You've probably seen videos where a crowd gathers to gawk at the aftermath of an accident but nobody calls 911. This is the bystander effect. The more people who see a crisis, the less any one person feels responsible. Surely someone else will do something! And yet, more often than not, nobody does anything at all.
That’s how civilizations collapse - not in one great explosion, but in a million tiny moments where people assume someone else will act or that it's someone else's problem.
Slow. Motion. Disasters.
A hurricane, an earthquake, a fire - you can see those disasters. Your body reacts. You run, you hide, you fight. Your brain knows what to do. But a financial system unraveling over years? An ecosystem slowly dying? A civilization eating itself alive? These don’t feel like emergencies. They feel like background noise.
That’s why we ignore climate change until our town floods. That’s why we shrug at economic warnings until our paycheck doesn’t come. That’s why we assume the system will hold - until it doesn’t.
Our ancestors evolved to dodge saber-toothed tigers, not slow-moving existential threats. That’s why we see the cracks forming, but we keep walking like the ground won’t open up beneath us.
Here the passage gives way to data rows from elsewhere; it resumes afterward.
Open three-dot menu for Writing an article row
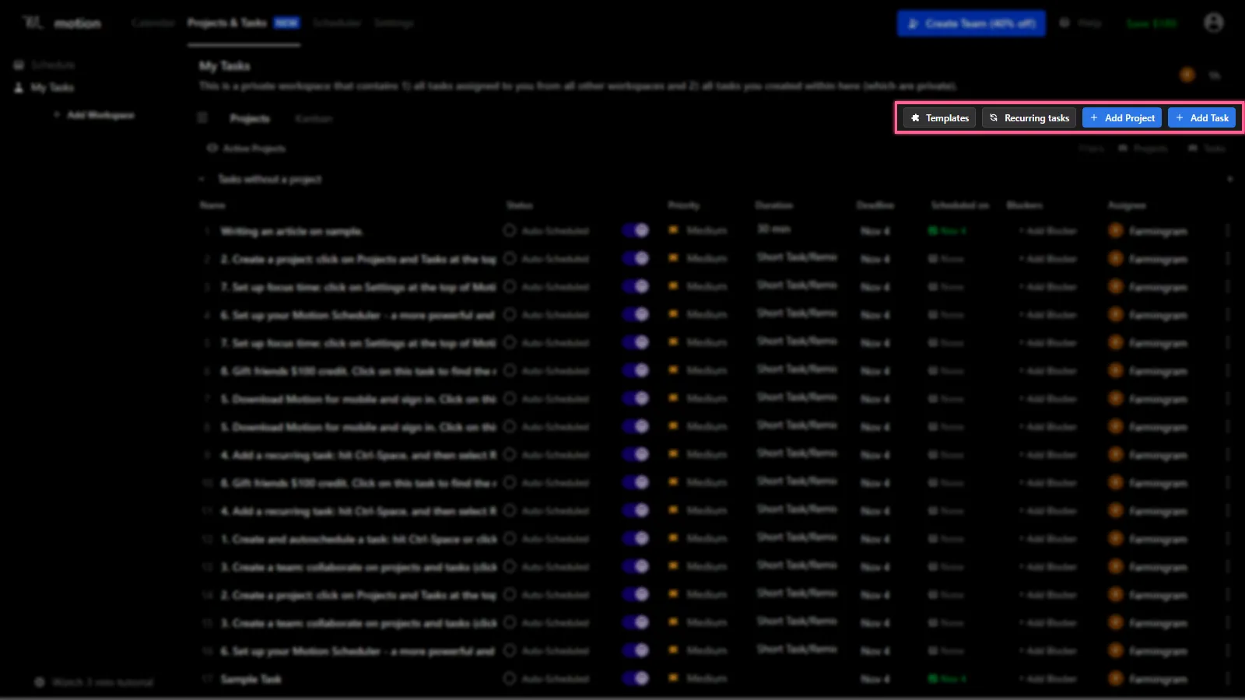1245x700 pixels. [1228, 231]
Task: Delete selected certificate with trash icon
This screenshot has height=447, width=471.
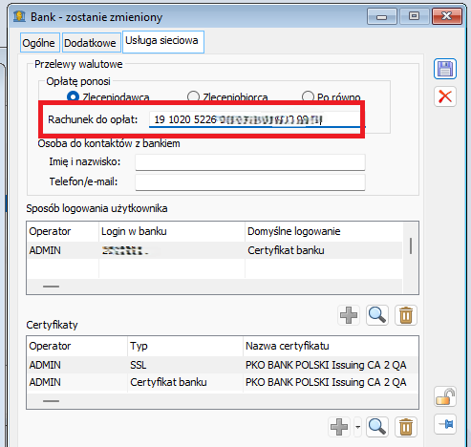Action: point(406,427)
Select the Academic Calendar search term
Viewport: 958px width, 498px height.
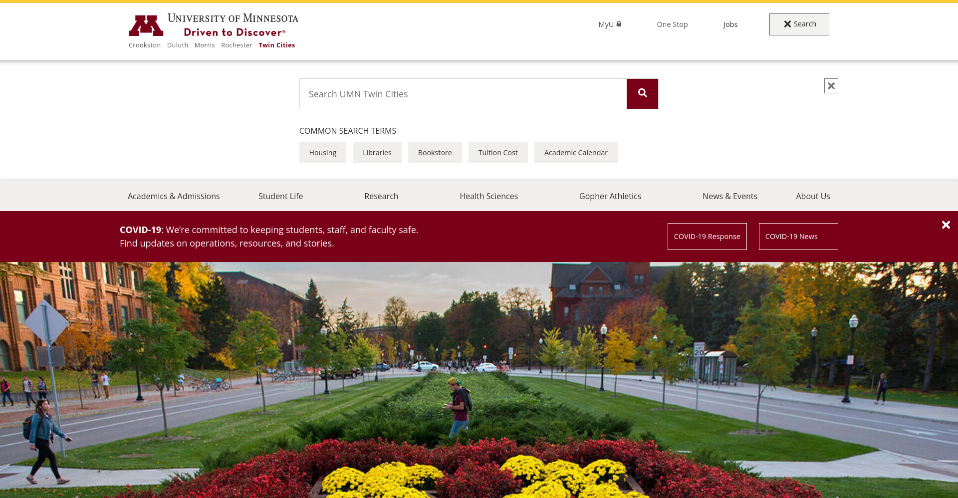(x=576, y=153)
Every catastrophe in history had its prophets. The 2008 financial crash? People saw it coming years before. The warnings were there. The numbers didn’t lie. But the system was making money, so nobody wanted to stop the party and instead laughed at the Cassandras.
Smoking and lung cancer? Scientists knew the link in the 1950s. But the tobacco industry ran ads with doctors smoking Camels, and people believed what they wanted to believe.
COVID-19? We watched it explode in China, and half the world still acted like it was a distant problem. Governments stalled. People refused to change their routines. We waited until it was already everywhere.
Climate change? The warnings go back over a century. We had our chances. We still can mitigate some of the damage if we make wholesale changes. But we probably won't.
So How Do You Wake Someone Up?
You don’t do it by yelling. You don’t do it by dumping data on them. You do it by making the risk real to them, personally.
Talk to their values. People don’t change their minds because of facts. They change when something aligns with what they already care about. A conservative won’t care about carbon emissions, but they might care about national security or their home’s property value. Use that.
Use stories, not statistics. A melting glacier is just a news headline. But one family losing their home to a flood? That’s real. That’s something people feel.
Show the impact right now. Don’t say, this will be bad in 50 years. Say, this is costing you money today. This is making your life harder already.
The future is too abstract. People need to see it happening now.